Exercise instructions = Retype exactly the lines that run from the start of the data to the line holding "Screenshot is 1285x2576.", including both, and only those.

Source data
=== Section Start ===

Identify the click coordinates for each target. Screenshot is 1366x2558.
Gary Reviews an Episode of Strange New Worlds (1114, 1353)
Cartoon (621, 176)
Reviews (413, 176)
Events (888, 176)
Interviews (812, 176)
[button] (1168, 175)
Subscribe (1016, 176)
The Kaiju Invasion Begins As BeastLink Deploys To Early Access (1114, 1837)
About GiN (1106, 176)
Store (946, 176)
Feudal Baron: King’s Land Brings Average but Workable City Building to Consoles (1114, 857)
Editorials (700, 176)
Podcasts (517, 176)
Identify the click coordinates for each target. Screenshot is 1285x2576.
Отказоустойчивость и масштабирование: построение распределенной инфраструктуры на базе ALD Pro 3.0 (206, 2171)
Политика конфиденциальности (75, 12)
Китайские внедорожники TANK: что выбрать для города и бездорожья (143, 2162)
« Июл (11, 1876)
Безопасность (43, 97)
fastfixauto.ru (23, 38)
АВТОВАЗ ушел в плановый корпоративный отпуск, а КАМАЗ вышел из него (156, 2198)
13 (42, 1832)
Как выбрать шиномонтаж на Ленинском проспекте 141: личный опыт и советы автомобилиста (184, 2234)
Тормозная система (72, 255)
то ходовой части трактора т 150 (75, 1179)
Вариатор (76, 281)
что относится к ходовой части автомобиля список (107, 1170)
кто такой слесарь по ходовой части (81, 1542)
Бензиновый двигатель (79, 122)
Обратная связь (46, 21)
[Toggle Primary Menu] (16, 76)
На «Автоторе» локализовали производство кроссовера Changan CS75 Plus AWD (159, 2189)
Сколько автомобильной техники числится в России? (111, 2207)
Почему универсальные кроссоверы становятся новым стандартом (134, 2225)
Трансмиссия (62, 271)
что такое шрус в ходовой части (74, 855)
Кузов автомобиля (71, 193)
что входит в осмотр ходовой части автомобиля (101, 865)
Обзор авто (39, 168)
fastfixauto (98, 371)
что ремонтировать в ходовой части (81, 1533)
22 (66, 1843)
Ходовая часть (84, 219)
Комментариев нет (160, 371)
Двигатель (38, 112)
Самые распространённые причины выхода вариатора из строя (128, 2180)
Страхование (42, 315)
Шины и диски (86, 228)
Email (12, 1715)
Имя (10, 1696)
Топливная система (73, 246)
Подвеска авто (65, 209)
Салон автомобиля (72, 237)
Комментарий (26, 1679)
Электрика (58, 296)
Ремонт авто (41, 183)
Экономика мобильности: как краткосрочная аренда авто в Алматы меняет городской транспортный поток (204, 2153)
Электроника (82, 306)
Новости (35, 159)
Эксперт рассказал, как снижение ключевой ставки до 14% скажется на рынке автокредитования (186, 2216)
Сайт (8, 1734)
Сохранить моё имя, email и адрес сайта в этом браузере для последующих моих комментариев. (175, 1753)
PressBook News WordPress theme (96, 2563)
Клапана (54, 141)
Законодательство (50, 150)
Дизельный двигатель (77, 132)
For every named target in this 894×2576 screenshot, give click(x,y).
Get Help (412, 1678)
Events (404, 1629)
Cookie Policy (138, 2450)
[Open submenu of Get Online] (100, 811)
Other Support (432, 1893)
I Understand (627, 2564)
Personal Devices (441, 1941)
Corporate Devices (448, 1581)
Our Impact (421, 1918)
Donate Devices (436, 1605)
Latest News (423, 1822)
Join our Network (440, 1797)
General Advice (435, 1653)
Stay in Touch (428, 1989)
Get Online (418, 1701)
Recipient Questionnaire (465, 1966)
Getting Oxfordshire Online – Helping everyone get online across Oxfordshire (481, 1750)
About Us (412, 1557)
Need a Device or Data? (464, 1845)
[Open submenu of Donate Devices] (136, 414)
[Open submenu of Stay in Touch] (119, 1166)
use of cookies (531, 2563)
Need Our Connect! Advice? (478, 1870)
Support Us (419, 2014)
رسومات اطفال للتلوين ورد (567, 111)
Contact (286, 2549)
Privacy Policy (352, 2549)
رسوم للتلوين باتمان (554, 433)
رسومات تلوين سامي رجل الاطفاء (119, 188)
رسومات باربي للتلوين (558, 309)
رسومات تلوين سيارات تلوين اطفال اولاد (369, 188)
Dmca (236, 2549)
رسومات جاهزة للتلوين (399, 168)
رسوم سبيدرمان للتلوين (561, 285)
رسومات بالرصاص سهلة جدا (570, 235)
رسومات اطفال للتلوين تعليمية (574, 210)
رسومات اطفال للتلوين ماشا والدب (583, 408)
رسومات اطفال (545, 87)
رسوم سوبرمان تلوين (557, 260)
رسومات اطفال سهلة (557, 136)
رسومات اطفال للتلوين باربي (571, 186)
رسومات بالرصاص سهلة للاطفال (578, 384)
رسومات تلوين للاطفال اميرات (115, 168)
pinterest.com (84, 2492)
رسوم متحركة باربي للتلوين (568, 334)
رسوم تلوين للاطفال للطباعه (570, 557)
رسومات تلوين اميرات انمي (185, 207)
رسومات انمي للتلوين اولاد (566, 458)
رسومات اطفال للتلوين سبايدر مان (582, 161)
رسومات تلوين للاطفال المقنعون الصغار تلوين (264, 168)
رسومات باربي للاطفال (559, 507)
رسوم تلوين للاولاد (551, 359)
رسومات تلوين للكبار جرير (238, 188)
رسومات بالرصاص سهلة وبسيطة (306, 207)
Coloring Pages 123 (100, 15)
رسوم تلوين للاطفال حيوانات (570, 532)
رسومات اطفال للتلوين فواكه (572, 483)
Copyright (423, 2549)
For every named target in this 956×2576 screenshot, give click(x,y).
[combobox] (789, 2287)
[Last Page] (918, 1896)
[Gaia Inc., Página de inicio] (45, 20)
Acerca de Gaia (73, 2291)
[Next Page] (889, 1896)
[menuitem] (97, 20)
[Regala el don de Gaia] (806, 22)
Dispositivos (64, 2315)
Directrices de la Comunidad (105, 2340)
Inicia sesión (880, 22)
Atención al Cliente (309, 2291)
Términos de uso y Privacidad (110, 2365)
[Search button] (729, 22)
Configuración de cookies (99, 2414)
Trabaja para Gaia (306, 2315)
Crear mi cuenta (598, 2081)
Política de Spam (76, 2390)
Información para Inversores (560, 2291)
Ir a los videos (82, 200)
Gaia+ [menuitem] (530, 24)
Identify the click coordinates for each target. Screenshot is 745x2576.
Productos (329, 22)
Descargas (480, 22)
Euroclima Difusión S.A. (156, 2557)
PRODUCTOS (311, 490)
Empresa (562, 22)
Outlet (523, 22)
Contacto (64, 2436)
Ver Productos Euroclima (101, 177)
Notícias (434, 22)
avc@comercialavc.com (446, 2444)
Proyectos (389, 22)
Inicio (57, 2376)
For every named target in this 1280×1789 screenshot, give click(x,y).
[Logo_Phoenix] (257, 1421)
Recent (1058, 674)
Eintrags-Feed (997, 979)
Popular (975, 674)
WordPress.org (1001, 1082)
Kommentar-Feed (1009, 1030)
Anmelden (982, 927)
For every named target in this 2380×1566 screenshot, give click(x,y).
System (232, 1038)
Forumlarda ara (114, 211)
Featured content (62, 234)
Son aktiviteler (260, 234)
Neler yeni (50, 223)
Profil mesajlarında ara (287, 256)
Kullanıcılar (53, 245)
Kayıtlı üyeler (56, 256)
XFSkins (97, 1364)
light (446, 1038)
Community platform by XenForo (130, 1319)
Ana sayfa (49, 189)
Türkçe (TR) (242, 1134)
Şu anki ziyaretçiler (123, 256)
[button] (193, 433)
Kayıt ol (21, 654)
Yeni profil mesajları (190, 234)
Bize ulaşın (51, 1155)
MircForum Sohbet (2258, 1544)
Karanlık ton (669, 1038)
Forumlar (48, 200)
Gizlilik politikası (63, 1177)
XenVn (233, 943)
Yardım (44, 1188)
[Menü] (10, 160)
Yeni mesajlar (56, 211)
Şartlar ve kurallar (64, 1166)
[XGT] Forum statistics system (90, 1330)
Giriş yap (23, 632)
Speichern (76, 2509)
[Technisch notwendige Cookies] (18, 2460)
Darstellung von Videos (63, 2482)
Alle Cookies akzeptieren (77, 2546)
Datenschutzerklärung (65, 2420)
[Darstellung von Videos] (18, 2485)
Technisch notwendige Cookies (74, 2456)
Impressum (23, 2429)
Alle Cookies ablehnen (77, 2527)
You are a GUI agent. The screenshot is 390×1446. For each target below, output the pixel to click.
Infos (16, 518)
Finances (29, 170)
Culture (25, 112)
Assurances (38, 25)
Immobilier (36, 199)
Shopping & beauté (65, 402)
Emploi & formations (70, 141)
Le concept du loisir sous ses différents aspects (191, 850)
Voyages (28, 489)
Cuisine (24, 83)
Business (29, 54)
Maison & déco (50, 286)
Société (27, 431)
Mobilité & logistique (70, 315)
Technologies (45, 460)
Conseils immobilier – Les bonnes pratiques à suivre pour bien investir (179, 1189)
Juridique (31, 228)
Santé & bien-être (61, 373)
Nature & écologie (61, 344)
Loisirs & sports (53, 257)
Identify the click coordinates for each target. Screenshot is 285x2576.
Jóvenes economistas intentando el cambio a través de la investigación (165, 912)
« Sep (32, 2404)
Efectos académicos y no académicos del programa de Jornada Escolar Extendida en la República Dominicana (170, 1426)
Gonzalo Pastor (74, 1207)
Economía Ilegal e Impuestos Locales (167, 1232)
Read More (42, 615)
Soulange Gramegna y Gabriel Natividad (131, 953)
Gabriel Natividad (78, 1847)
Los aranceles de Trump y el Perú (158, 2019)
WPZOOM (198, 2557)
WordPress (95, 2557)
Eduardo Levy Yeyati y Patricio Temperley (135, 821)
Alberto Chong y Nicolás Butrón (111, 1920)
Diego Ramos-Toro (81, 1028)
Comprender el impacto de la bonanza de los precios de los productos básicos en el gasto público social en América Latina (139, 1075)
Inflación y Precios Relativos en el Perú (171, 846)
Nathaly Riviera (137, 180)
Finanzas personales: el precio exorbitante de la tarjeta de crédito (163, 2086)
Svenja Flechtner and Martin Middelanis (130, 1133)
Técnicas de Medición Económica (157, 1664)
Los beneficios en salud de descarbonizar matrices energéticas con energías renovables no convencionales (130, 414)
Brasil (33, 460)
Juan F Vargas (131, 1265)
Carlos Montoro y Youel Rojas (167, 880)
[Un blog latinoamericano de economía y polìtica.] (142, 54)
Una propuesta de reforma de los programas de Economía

=== Section End ===

Written solution =
Identify the click coordinates for each target. Screenshot is 1366x2558.
Gary Reviews an Episode of Strange New Worlds (1114, 1353)
Cartoon (621, 176)
Reviews (413, 176)
Events (888, 176)
Interviews (812, 176)
[button] (1168, 175)
Subscribe (1016, 176)
The Kaiju Invasion Begins As BeastLink Deploys To Early Access (1114, 1837)
About GiN (1106, 176)
Store (946, 176)
Feudal Baron: King’s Land Brings Average but Workable City Building to Consoles (1114, 857)
Editorials (700, 176)
Podcasts (517, 176)
Identify the click coordinates for each target. Screenshot is 1285x2576.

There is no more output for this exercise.